Mysterious signal fault hits Circle Line again

Passengers waiting inside a stationary train at Marymount MRT station yesterday. SMRT said preliminary findings revealed a communications glitch similar to the one which disrupted service on the Circle Line for a week in August.
Passengers waiting inside a stationary train at Marymount MRT station yesterday. SMRT said preliminary findings revealed a communications glitch similar to the one which disrupted service on the Circle Line for a week in August.ST PHOTO: DON CHI

Disruption affects thousands of commuters during morning crush

The mysterious signal interference which interrupted service on the Circle Line MRT two months ago is back. Thousands of commuters were affected during the morning crush yesterday when an "intermittent signal fault" persisted for three hours from around 7.30am.

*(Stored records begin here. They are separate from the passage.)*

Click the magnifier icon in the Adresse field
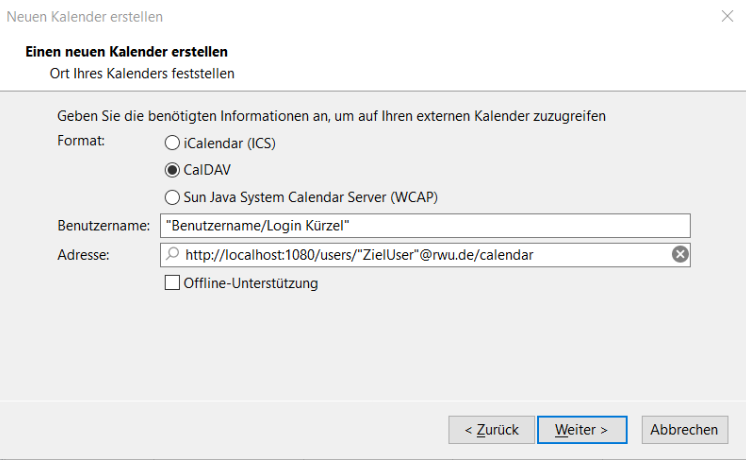click(x=172, y=255)
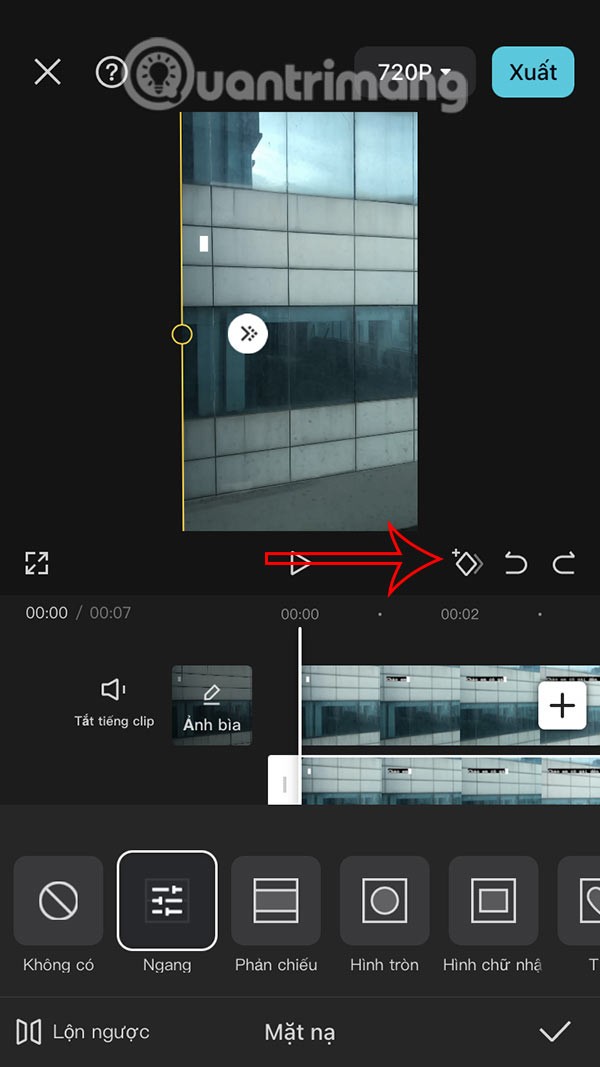Add a clip with the plus button
Image resolution: width=600 pixels, height=1067 pixels.
point(563,706)
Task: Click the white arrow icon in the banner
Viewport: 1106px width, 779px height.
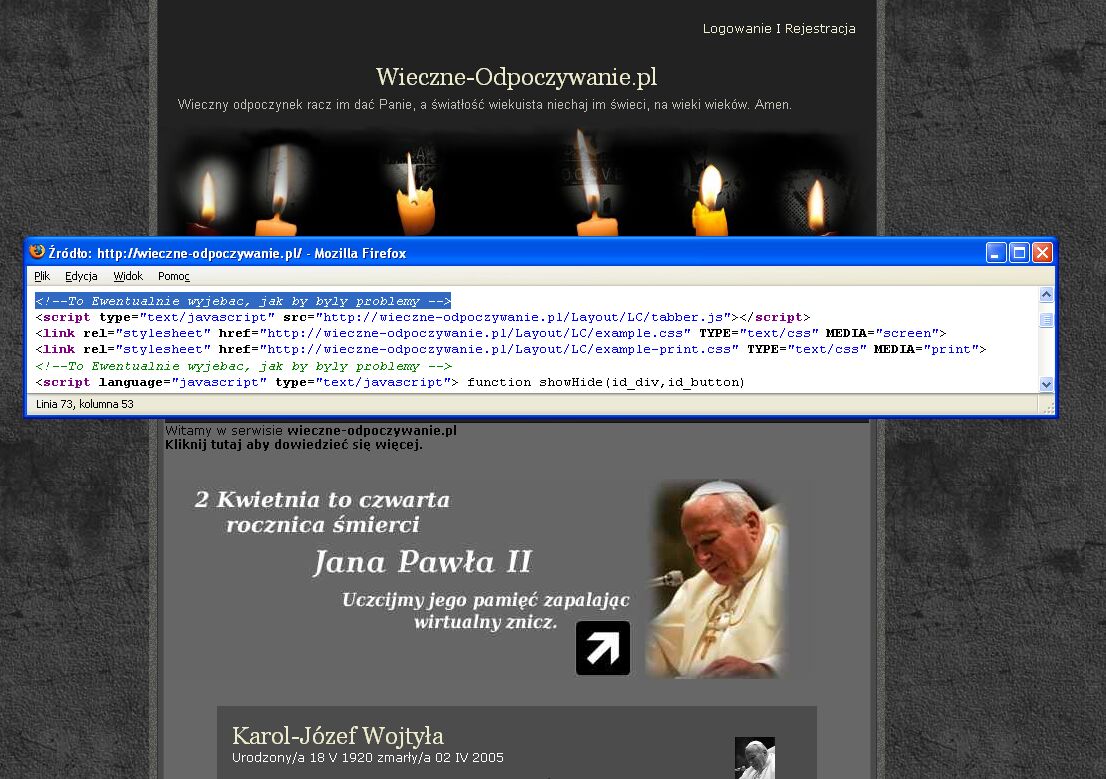Action: 603,648
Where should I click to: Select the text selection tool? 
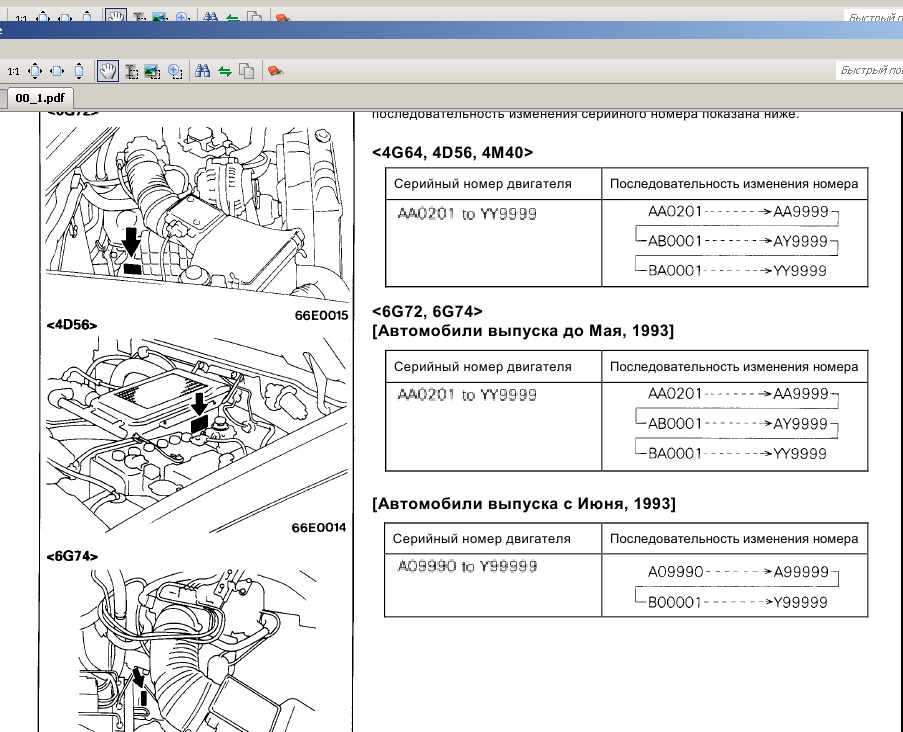[131, 71]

At one point, service ground to a halt for more than an hour in the northern stretch of the line, affecting five stations between Botanic Gardens and Serangoon. On other parts, journeys were delayed by 20 to 30 minutes up to past 10am.

The disruption had a ripple effect as stranded commuters took to taxis and private transport, adding to peak-hour traffic on the road.

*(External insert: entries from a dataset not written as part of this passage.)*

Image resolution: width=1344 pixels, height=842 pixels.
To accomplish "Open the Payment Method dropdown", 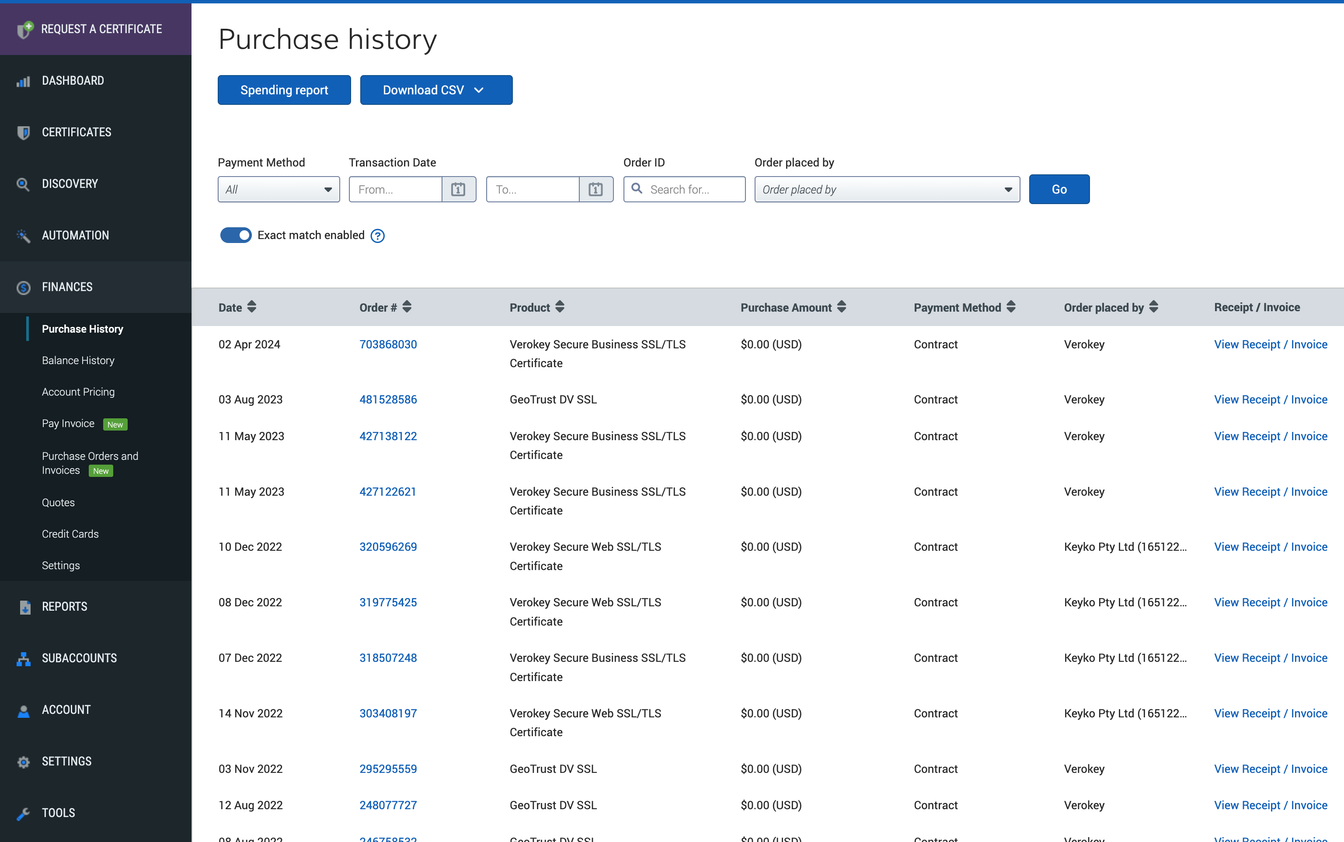I will [x=278, y=189].
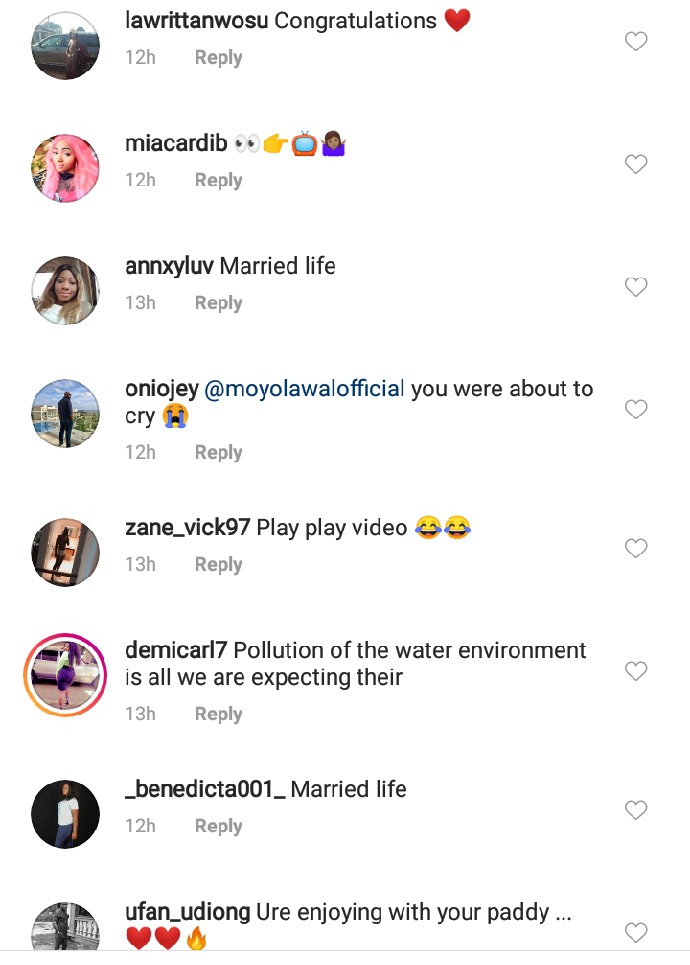690x965 pixels.
Task: Open the @moyolawalofficial mention link
Action: click(x=305, y=389)
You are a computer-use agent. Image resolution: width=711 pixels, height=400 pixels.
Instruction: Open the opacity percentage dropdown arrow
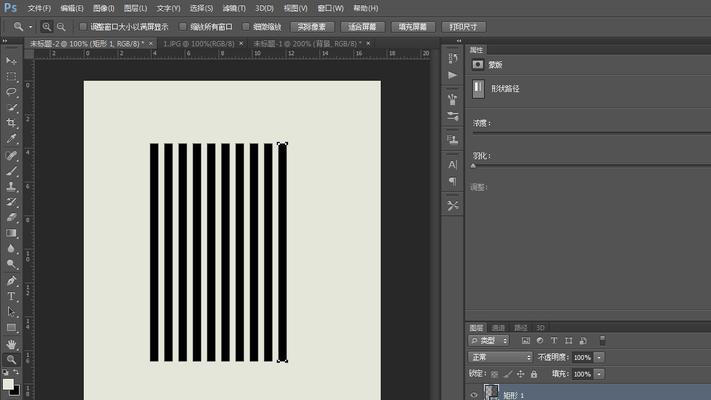coord(599,357)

Motorist Chester Chong said he took an hour and 20 minutes to get from Teban Gardens to Bartley, a journey which usually takes 45 minutes or less.

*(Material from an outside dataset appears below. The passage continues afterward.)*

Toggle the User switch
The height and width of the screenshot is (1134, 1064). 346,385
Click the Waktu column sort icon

"I was stuck on the PIE (Pan-Island Expressway) for 45 to 50 minutes," the 31-year-old sales consultant said. "When I reached the Braddell flyover, I could see a huge jam in the other direction."

SMRT said that preliminary findings revealed a communications glitch similar to the one which disrupted service on the line for a week in late August.

The first incident was traced to an unknown signal interference which disappeared as mysteriously as it appeared - before the source could be established.

In a joint statement yesterday, SMRT and the Land Transport Authority (LTA) said they had arranged with the Infocomm Media Development Authority and mobile network operators "to suspend telecommunication signals along stretches of the line for short periods of time to assist in investigations". This is to establish whether telco signals are behind the interference.

They also said the driverless Circle Line trains "will be manned during evening peak hours".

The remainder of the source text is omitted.